Seven of the 8 cases had a WHO grade II glioma, 1 case of metastatic lung carcinoma was identified, this patient also had stereotactic radiosurgery (SRS), none of the other 7 patients were treated with radiotherapy.
MRI
In all 8 cases, the diagnostic MRI brain scan confirmed the presence of a lesion with a definite T2WL in all cases, the mean volume of the T2WL was 37.1 cm3 ± 35. Three of the cases (one metastatic) demonstrated Gd enhancement, and the 7 gliomas were located in either the frontal and temporal lobes and thalamus; the metastatic lung tumor was located in the occipital lobe. The mean ADC of the tumors identified was 1.4 × 10–3 mm2/s ± 0.6. The radiological abnormalities on the diagnostic brain scan are summarized in Table 2.
Table 2. Summary of radiological abnormalities recorded on diagnostic brain scan when the tumor was first identified radiologically prior to neurosurgical intervention.
| Radiological abnormalities | Case number | |||||||
|---|---|---|---|---|---|---|---|---|
| 1 | 2 | 3 | 4 | 5 | 6* | 7 | 8 | |
| Size of T2-weighted lesion (cm) | 4 × 1.5 × 2 | 6 × 3 4.5 | 5 × 4.5 × 4 | 3 × 2 × 2 | 3.5 × 2.5 × 2 | 2 × 2 × 2 | 4 × 4 × 4 | 3 × 2 × 2 |
| Enhancement with Gd | No | No | No | No | No | Yes | Yes | Yes |
| Minimum ADC value of solid component (× 10–3 mm2/s) | N/A | N/A | 1.4 | 2.1 | 1.1 | 0.5 | 1.3 | N/A |
| Location – lobe | Frontal | Frontal | Frontal | Temporal | Temporal | Occipital | Frontal | Thalamus |
| Calcification | No | No | No | No | No | No | No | No |
*Metastatic lung cancer – all other tumors are WHO grade II gliomas. Gd = gadolinium; ADC = apparent diffusion coefficient.
Postoperatively, a brain scan confirmed a 90% or gross total resection in 7 of the 8 cases. A thalamic glioma had a biopsy performed and was not resected.

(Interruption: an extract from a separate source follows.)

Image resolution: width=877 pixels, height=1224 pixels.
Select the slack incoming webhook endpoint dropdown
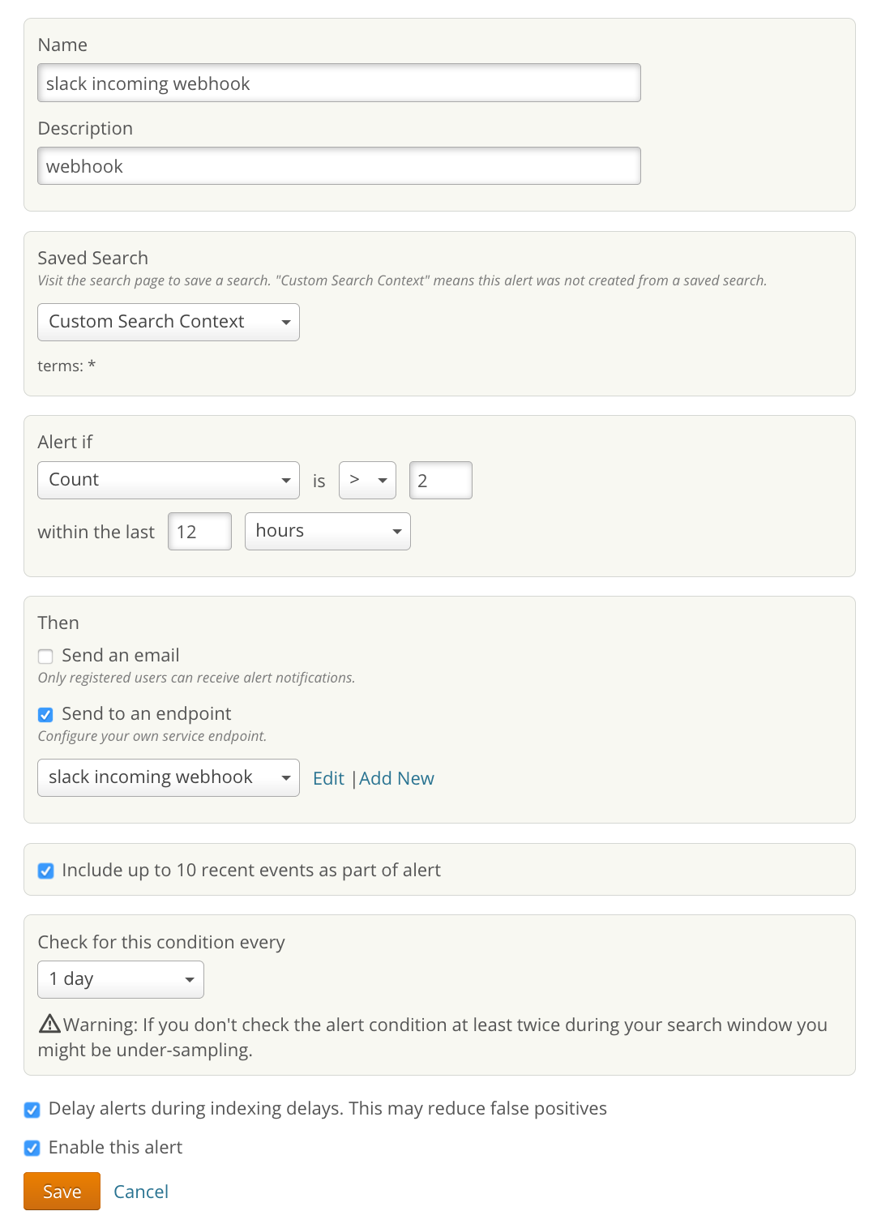point(169,778)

Five of the cases had DWI abnormalities around the surgical cavity, providing radiological evidence of ischemic abnormalities. Two cases did not have DWI abnormalities, and a diffusion-weighted scan was not performed postoperatively in 1 case. Two of the cases demonstrated Gd enhancement at the margins of the resection. The postoperative radiological abnormalities are summarized in Table 3.
Table 3. Summary of radiological abnormalities recorded on postoperative brain scan.

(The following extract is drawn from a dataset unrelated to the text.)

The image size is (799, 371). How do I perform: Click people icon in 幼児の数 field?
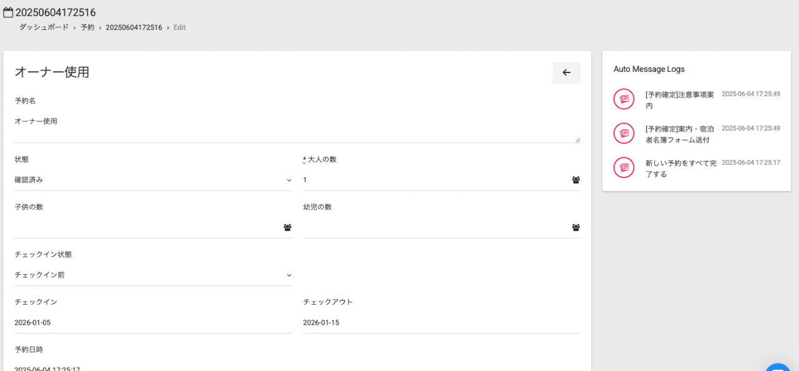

| Radiological abnormalities | Case number | |||||||
|---|---|---|---|---|---|---|---|---|
| 1 | 2 | 3 | 4 | 5 | 6 | 7 | 8 | |
| Estimated % resection of tumor | 90% | GTR | 90% | GTR | GTR | GTR | GTR | Biopsy – no resection |
| DWI abnormalities surround the lesion (cm) | 5 | 1.5 | Small patchy foci | Small patchy foci | None | None | 2 | N/A |
| Enhancement with Gd at margins | No | No | No | No | No | No | Yes | Yes |
Gd = gadolinium; GTR = gross total resection – identified radiologically; DWI = diffusion weighted imaging.

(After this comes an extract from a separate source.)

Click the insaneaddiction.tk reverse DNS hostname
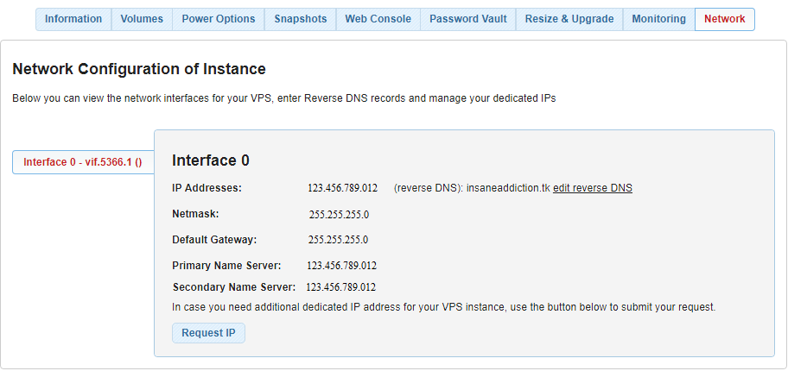Viewport: 788px width, 371px height. 508,188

The mean volume of the T2WL was 35.5 cm3 ± 26.9. No significant differences were apparent in the T2WL volume in the diagnostic scan vs. the scan with radiologically-suspected tumor recurrence (p = 0.89). The mean ADC of the lesion identified at suspected tumor recurrence was 1.1 × 10–3 mm2/s ± 0.6. Again, no significant differences were identified between the ADC value at diagnosis vs. suspected recurrence (p = 0.87). Three scans had evidence of Gd enhancement, although this was present in discrete small nodules in each instance, rather than displaying ring-enhancement around the lesion. These radiological abnormalities are summarized in Table 4, and an example of a series of MR images is displayed in Figure 1.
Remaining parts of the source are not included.